Overlapping 20-mer peptides (with a 12-amino-acid overlap) spanning the FVIII-A2, C1, and C2 domains were from Mimotopes (Clayton, VIC, Australia). Their sequences and the peptide composition of pools used for epitope mapping are in supplemental Table 1. Control tetanus toxoid (TT) peptides to detect DRB1*01:01³⁷  and DRB1*10:01-restricted responses³⁸  were either from Mimotopes or the Benaroya Research Institute Tetramer Core (Seattle, WA). Lyophilized peptides were suspended in 100% DMSO or 80% DMSO/20% water. Monomeric and tetrameric HLA-DR proteins were from the Benaroya Research Institute Tetramer Core. T-cell epitopes in FVIII were predicted using ProPred,³⁹  NetMHCIIpan,⁴⁰  and Immune Epitope Database^41,42  MHCII-binding computer algorithms. Affinities of peptides for recombinant DRB1*01:01 and DRB1*10:01 proteins were determined by competition assays.^28,30  TGEM was performed as described.^28-30  Cells from GS1-56A were stimulated initially with pools of 5 FVIII peptides having sequences spanning the FVIII-A2, C1, and C2 domains. As positive controls, aliquots were stimulated with TT peptides previously shown to evoke DRB1*01:01 and DRB1*10:01-restricted T-cell responses.^37,38  After 2 weeks of expansion, the cells were analyzed using DRB1*01:01 and DRB1*10:01 tetramers loaded with the same peptide pools used for stimulation. Tetramer-positive responses were then “decoded” by a second round of staining using tetramers carrying the individual peptides comprising the peptide pool. All flow cytometric data were analyzed using FlowJo software (FlowJo LLC, Ashland, OR).
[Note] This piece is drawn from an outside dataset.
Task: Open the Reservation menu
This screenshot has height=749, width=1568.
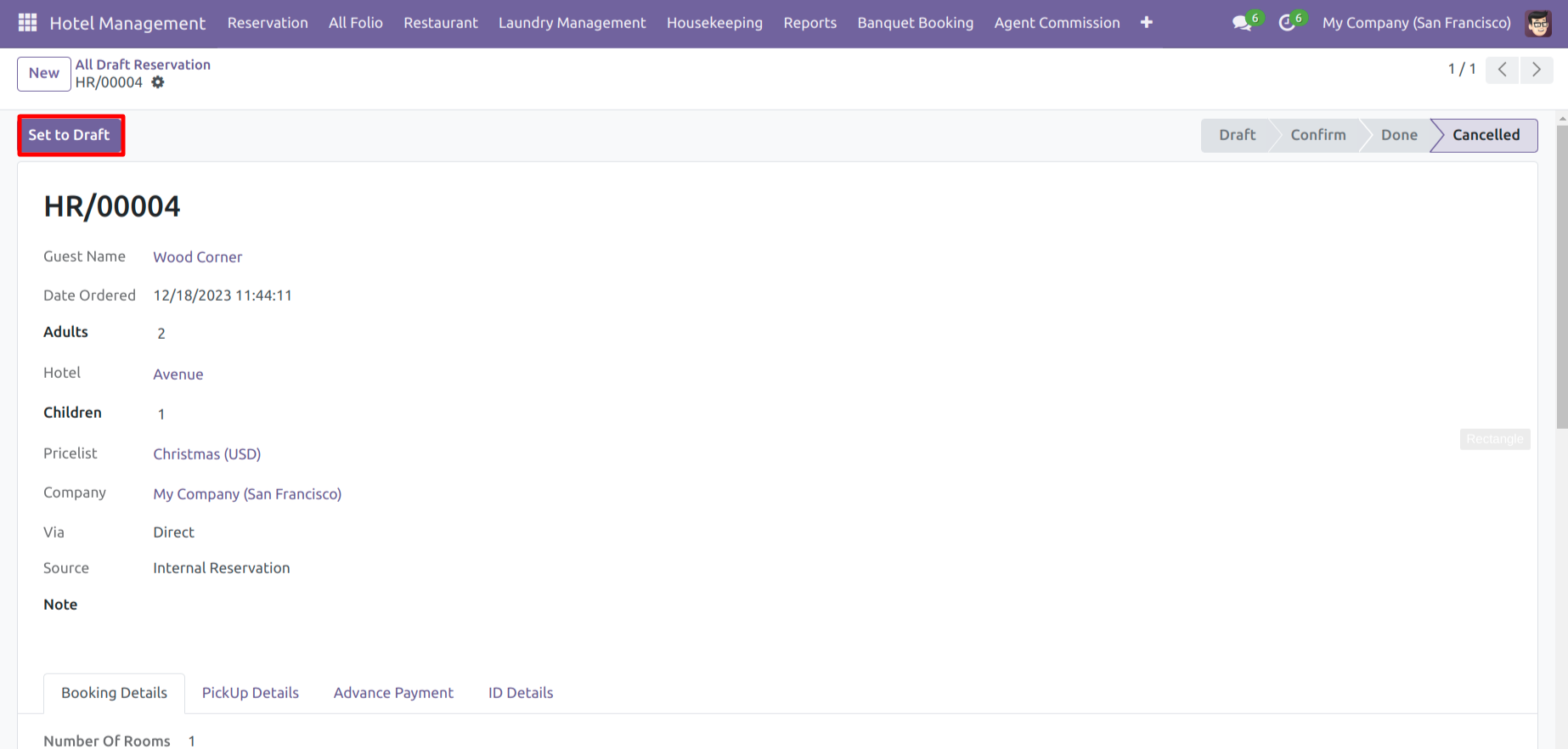Action: 268,23
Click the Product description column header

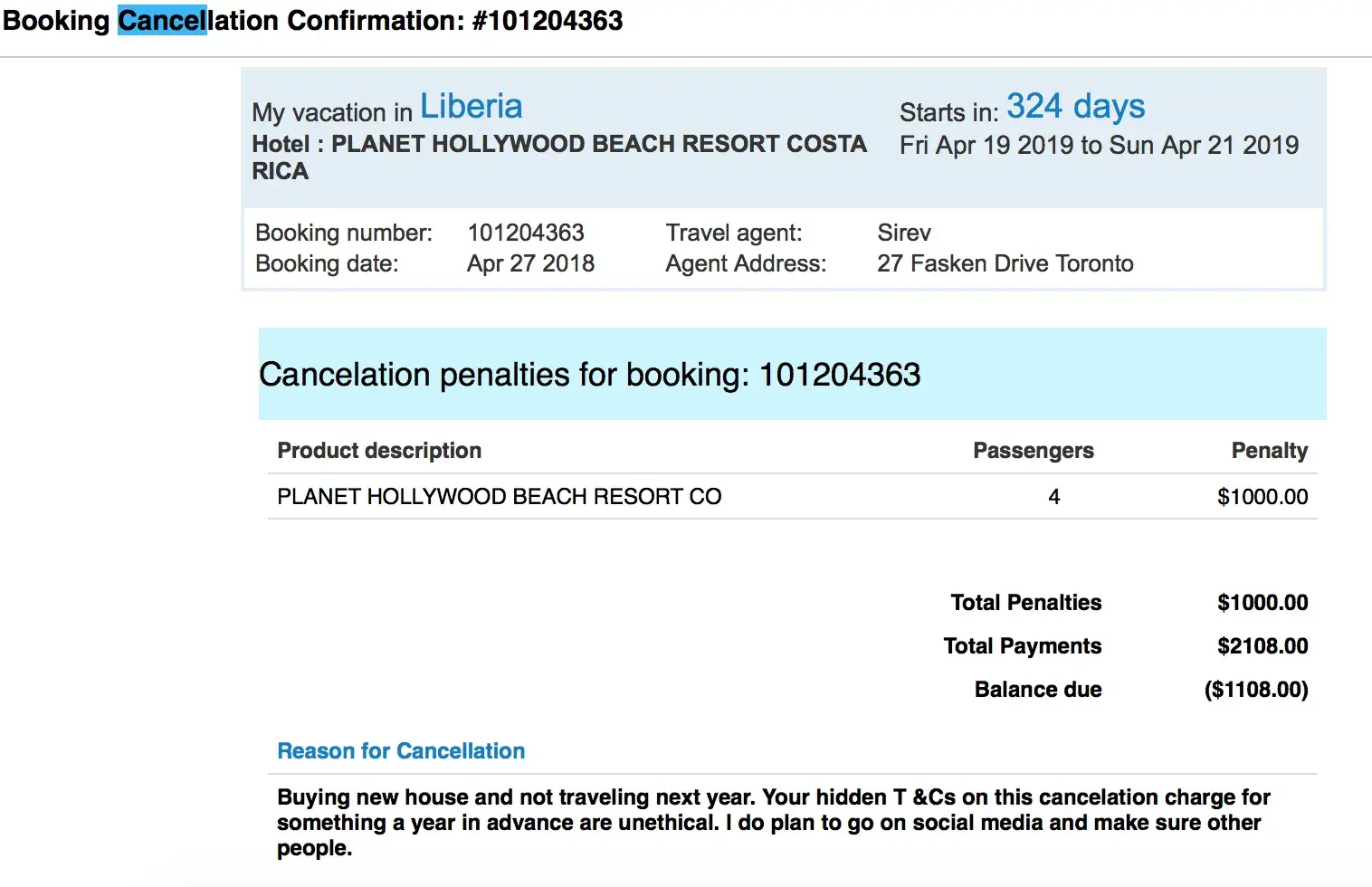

T-cell clones were isolated by single-cell sorting of GS1-56A cells stained with DRB1*01:01 tetramers loaded with C2-peptide-pool 1 or FVIII_2194-2213 using a fluorescence-activated cell sorter (FACS) Aria (BD Biosciences, San Jose, CA).^29,43  Polyclonal T-cell lines were isolated from GS1-17A and GS1-56A by sorting 250 tetramer-positive cells per well following the same method used for single-cell sorting. T-cell clones and lines were expanded by stimulation with irradiated PBMCs from an HLA-mismatched individual plus phytohemagglutinin (Remel, Lenexa, KS) in the presence of natural human IL-2 (Hemagen Diagnostics Inc., Columbia, MD) in 15% human serum T-cell medium (supplemental Data).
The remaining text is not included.